Find length of a line.
Original source in custom language
// declare func the < indicates export name, the param with types and return type
func <lengthF(float x, float y, float x1, float y1) float {
float nx, ny, dist; // declare locals float is f32
nx = x1 - x;
ny = y1 - y;
dist = sqrt(ny * ny + nx * nx);
return dist;
}
// and as double
func <length(double x, double y, double x1, double y1) double {
double nx, ny, dist;
nx = x1 - x;
ny = y1 - y;
dist = sqrt(ny * ny + nx * nx);
return dist;
}
Code compiles to Wat for proof read
(module
(func
(export "lengthF")
(param f32 f32 f32 f32)
(result f32)
(local f32 f32 f32)
get_local 2
get_local 0
f32.sub
set_local 4
get_local 3
get_local 1
f32.sub
tee_local 5
get_local 5
f32.mul
get_local 4
get_local 4
f32.mul
f32.add
f32.sqrt
)
(func
(export "length")
(param f64 f64 f64 f64)
(result f64)
(local f64 f64 f64)
get_local 2
get_local 0
f64.sub
set_local 4
get_local 3
get_local 1
f64.sub
tee_local 5
get_local 5
f64.mul
get_local 4
get_local 4
f64.mul
f64.add
f64.sqrt
)
)
As compiled wasm in hex string (Note does not include name section) and loaded using WebAssembly.compile. Exported functions then run against Javascript function len (in below snippet)

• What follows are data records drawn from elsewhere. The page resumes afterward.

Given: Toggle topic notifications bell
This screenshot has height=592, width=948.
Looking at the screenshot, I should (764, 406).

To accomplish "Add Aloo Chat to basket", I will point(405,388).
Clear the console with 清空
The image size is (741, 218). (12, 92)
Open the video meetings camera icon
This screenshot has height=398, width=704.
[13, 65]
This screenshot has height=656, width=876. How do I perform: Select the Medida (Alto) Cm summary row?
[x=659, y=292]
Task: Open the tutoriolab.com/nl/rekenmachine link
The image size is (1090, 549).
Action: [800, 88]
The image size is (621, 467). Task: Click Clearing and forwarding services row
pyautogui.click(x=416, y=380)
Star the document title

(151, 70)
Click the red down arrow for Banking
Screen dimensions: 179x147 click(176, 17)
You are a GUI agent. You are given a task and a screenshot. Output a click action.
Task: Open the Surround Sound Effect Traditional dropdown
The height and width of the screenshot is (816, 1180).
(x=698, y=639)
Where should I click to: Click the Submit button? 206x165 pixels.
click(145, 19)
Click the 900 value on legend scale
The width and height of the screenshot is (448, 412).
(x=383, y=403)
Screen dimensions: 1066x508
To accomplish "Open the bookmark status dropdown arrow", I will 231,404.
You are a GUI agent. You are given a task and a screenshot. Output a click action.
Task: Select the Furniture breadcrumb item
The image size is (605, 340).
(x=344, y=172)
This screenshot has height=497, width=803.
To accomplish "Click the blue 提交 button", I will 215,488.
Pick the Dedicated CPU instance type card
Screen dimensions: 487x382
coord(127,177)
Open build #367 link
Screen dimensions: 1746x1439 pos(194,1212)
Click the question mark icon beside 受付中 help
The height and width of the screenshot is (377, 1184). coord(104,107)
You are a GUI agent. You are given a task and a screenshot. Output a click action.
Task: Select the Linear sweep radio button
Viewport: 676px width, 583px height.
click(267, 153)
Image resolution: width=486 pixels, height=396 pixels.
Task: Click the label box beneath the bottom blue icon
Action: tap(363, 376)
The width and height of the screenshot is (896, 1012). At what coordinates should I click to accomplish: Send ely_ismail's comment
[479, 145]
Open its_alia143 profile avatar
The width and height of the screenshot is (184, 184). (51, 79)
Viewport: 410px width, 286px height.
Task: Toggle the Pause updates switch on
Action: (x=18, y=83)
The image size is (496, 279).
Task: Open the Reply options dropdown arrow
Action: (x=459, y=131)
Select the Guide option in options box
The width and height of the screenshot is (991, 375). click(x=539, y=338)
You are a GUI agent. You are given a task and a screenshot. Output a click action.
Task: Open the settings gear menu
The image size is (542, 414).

// hex of above without the name section
const asm = `0061736d0100000001110260047d7d7d7d017d60047c7c7c7c017c0303020001071402076c656e677468460000066c656e67746800010a3b021c01037d2002200093210420032001932205200594200420049492910b1c01037c20022000a1210420032001a122052005a220042004a2a09f0b`
const bin = new Uint8Array(asm.length >> 1);
for(var i = 0; i < asm.length; i+= 2){ bin[i>>1] = parseInt(asm.substr(i,2),16) }
var length,lengthF;
WebAssembly.compile(bin).then(module => {
const wasmInstance = new WebAssembly.Instance(module, {});
lengthF = wasmInstance.exports.lengthF;
length = wasmInstance.exports.length;
});
// test values are const (same result if from array or literals)
const a1 = rand(-100000,100000);
const a2 = rand(-100000,100000);
const a3 = rand(-100000,100000);
const a4 = rand(-100000,100000);
// javascript version of function
function len(x,y,x1,y1){
var nx = x1 - x;
var ny = y1 - y;
return Math.sqrt(nx * nx + ny * ny);
}
And the test code is the same for all 3 functions and run in strict mode.
tests : [{
func : function (){
var i;
for (i = 0; i < 100000; i += 1) {
length(a1,a2,a3,a4);
}
},
name : "length64",
},{
func : function (){
var i;
for (i = 0; i < 100000; i += 1) {
lengthF(a1,a2,a3,a4);
}
},
name : "length32",
},{
func : function (){
var i;
for (i = 0; i < 100000; i += 1) {
len(a1,a2,a3,a4);
}
},
name : "lengthNative",
}
]
The test results on FireFox are
/*
=======================================
Performance test. : WebAssm V Javascript
Use strict....... : true
Data view........ : false
Duplicates....... : 4
Cycles........... : 34
Samples per cycle : 100
Tests per Sample. : undefined
---------------------------------------------
Test : 'length64'
Mean : 26359µs ±128µs (*) 1128 samples
---------------------------------------------
Test : 'length32'
Mean : 27456µs ±109µs (*) 1144 samples
---------------------------------------------
Test : 'lengthNative'
Mean : 106µs ±2µs (*) 1128 samples
-All ----------------------------------------
Mean : 18.018ms Totals time : 61262.240ms 3400 samples
(*) Error rate approximation does not represent the variance.
*/
Andreas describes a number of good reasons why the JavaScript implementation was initially observed to be x300 faster. However, there are a number of other issues with your code.
This is a classic 'micro benchmark', i.e. the code that you are testing is so small, that the other overheads within your test loop are a significant factor. For example, there is an overhead in calling WebAssembly from JavaScript, which will factor in your results. What are you trying to measure? raw processing speed? or the overhead of the language boundary?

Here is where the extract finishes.